[Collected data entries]
----
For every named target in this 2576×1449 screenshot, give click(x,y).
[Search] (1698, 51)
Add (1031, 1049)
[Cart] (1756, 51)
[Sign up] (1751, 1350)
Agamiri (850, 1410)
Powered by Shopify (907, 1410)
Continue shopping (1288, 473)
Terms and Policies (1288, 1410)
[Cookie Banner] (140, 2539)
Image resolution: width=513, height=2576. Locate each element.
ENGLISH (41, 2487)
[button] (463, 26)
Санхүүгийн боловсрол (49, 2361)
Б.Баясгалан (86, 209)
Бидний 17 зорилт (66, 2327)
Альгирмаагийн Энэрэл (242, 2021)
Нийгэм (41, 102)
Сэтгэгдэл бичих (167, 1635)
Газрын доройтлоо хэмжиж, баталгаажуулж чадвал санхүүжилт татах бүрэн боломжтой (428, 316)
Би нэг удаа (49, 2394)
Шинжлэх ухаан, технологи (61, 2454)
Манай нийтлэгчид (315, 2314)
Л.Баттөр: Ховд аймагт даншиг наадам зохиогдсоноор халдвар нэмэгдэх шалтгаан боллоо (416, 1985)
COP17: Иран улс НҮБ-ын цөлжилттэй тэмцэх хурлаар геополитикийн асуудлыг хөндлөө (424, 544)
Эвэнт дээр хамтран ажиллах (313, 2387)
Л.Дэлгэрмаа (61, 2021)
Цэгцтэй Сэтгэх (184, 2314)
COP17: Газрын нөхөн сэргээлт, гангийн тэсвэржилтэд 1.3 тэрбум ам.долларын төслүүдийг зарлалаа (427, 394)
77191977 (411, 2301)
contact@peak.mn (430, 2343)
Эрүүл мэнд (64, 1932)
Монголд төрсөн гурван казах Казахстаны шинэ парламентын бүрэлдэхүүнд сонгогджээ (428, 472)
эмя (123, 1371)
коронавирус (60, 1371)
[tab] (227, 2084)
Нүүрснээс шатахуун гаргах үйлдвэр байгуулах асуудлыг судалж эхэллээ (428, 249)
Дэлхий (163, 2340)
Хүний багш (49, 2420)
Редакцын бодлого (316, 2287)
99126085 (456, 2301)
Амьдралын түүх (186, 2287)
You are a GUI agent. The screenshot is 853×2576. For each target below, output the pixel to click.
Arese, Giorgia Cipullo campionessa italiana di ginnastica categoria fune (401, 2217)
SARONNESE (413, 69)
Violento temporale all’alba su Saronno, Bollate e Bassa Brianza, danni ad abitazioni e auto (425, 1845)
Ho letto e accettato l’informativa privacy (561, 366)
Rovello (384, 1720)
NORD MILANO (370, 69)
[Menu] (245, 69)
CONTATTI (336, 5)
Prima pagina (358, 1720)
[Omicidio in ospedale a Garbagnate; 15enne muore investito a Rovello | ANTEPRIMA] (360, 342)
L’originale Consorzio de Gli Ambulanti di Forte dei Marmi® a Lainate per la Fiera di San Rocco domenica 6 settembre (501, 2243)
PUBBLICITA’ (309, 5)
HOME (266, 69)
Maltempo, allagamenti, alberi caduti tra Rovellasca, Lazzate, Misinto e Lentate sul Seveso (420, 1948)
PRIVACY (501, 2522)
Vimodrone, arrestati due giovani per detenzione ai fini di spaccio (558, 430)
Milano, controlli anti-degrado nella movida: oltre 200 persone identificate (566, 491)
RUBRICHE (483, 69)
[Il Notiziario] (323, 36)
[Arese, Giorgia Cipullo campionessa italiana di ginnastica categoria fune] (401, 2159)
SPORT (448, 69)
----
Quote the records from their first line to the line with "Сэтгэгдэл бичих (167, 1635)", inclusive, without adding or dropping anything.

SOLUTION FOR THIS EXERCISE:
For every named target in this 2576×1449 screenshot, give click(x,y).
[Search] (1698, 51)
Add (1031, 1049)
[Cart] (1756, 51)
[Sign up] (1751, 1350)
Agamiri (850, 1410)
Powered by Shopify (907, 1410)
Continue shopping (1288, 473)
Terms and Policies (1288, 1410)
[Cookie Banner] (140, 2539)
Image resolution: width=513, height=2576. Locate each element.
ENGLISH (41, 2487)
[button] (463, 26)
Санхүүгийн боловсрол (49, 2361)
Б.Баясгалан (86, 209)
Бидний 17 зорилт (66, 2327)
Альгирмаагийн Энэрэл (242, 2021)
Нийгэм (41, 102)
Сэтгэгдэл бичих (167, 1635)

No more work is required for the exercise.